Jul 27, 2012

Under the hood of Real-Time Bidding

Originally written for boom, the latest in performance display advertising.

Within the display advertising environment, Real-Time Bidding has evolved from curiosity to mainstay in the last 18 months.  Though real-time bidding can appear to be a pretty simple value proposition – advertisers bid, win and display on an impression-by-impression basis –don’t make the mistake of thinking it’s unsophisticated.   The technology behind RTB is extraordinary.   At Criteo, we’ve built out our real-time capabilities from scratch in the last two years, to handle 7 billion daily RTB requests on 16 exchanges covering more than 30 countries.

Big challenge, big solution.  Let’s take a look under the hood, shall we?  
In order to participate on a RTB exchange, media buyers first need to implement proper bidding protocols. Apart from the nascent OpenRTB initiative, there is not yet an industry-wide standard, so development work is required in each case.  Getting everything set is usually quite straightforward, especially with the right software architecture (and the right team … another story in itself).  However, since the ecosystem is made up of many companies figuring this out on the fly – no names – things can occasionally get tricky and surprises can happen.
Now, what about the bidding process?  In a trivial case, where an advertiser might simply enter a bid ten cents across the board, the process is not a big deal.  But in the non-trivial case, a bid should be the end result of the system applying sophisticated algorithms to a combination of data sent in the request as well as the media buyer’s own data.  This data can include things like:
  • User properties: user id (cookie matching required), user data stored by your platform
  • Zone properties: size, positioning e.g. above or below the fold
  • Website properties: domain, URL, site content.
  • Business rules: block lists, ad verification for brand safety.

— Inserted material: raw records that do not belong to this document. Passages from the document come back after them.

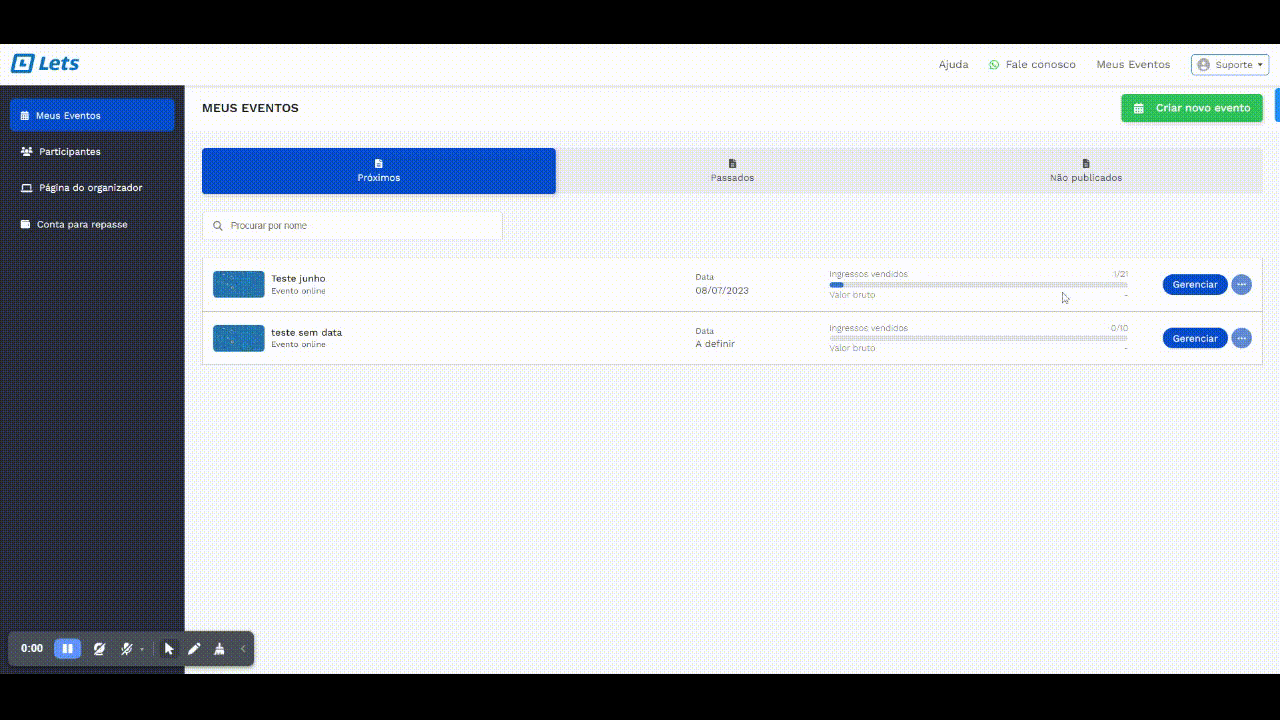
Task: Open microphone options dropdown arrow
Action: click(x=142, y=650)
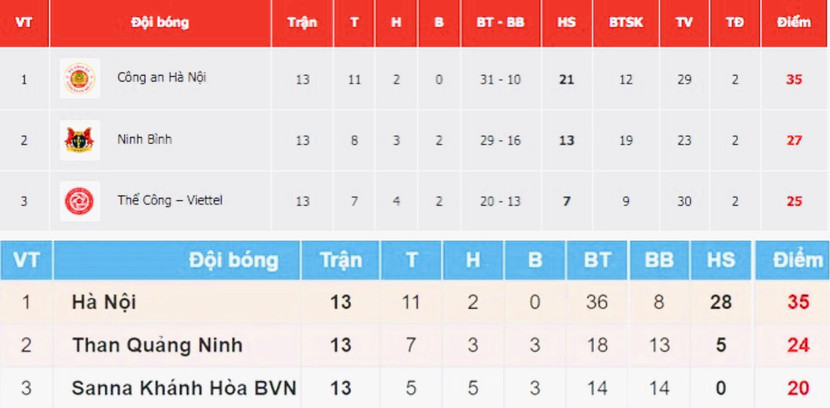Click the bottom table's BB header

659,261
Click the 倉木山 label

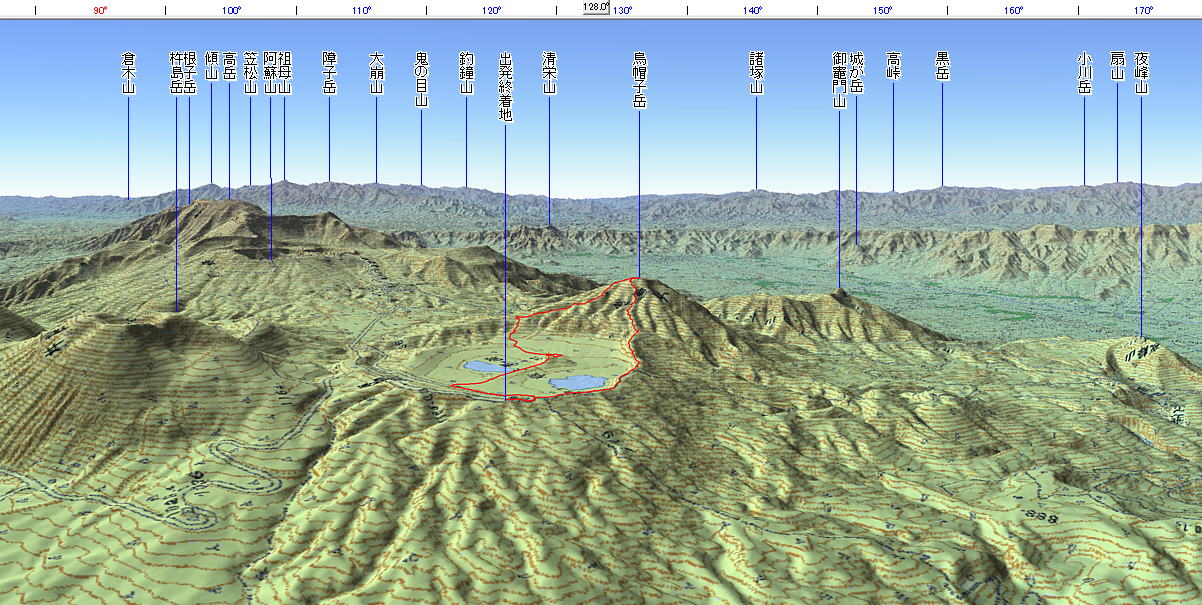[128, 74]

For the winning bidder, it’s then time to deliver a banner, which could again range from a simple, static banner to a unique, fully personalized ad incorporating multiple products, offers, layouts, etc. 

Up to now, all of this is actually the easy part!  And here’s the real catch: once a request has been sent by the exchange, the bid must be received within a very short amount of time - generally under 100 milliseconds. Since typical one-way coast-to-coast latency in the US being 75 milliseconds, infrastructure becomes the alpha and omega of RTB. Get it wrong and your most clever algorithm won’t even get a chance to bid! 
The next challenge is then to introduce as much algorithmic intelligence as possible in whatever precious time is left. This leads to another problem: namely, storing and retrieving data quickly enough within the bidding process.  Then there are the issues of logging and crunching huge amounts of data, and detecting and fixing technical issues.   Quickly.  Not to mention the unannounced specification changes breaking the protocol, but I said “no names.”   Oh, and did I mention 24/7/365 availability?  The list goes on and on. 
RTB is far from mundane, and it represents a tremendous technical challenge.  But it’s also the future of media buying, and so we keep working at it.

Jul 18, 2012

Learning about data centers

A lot of my time was spent visiting data centers lately, with more visits on the horizon. Supersonic growth, you see :)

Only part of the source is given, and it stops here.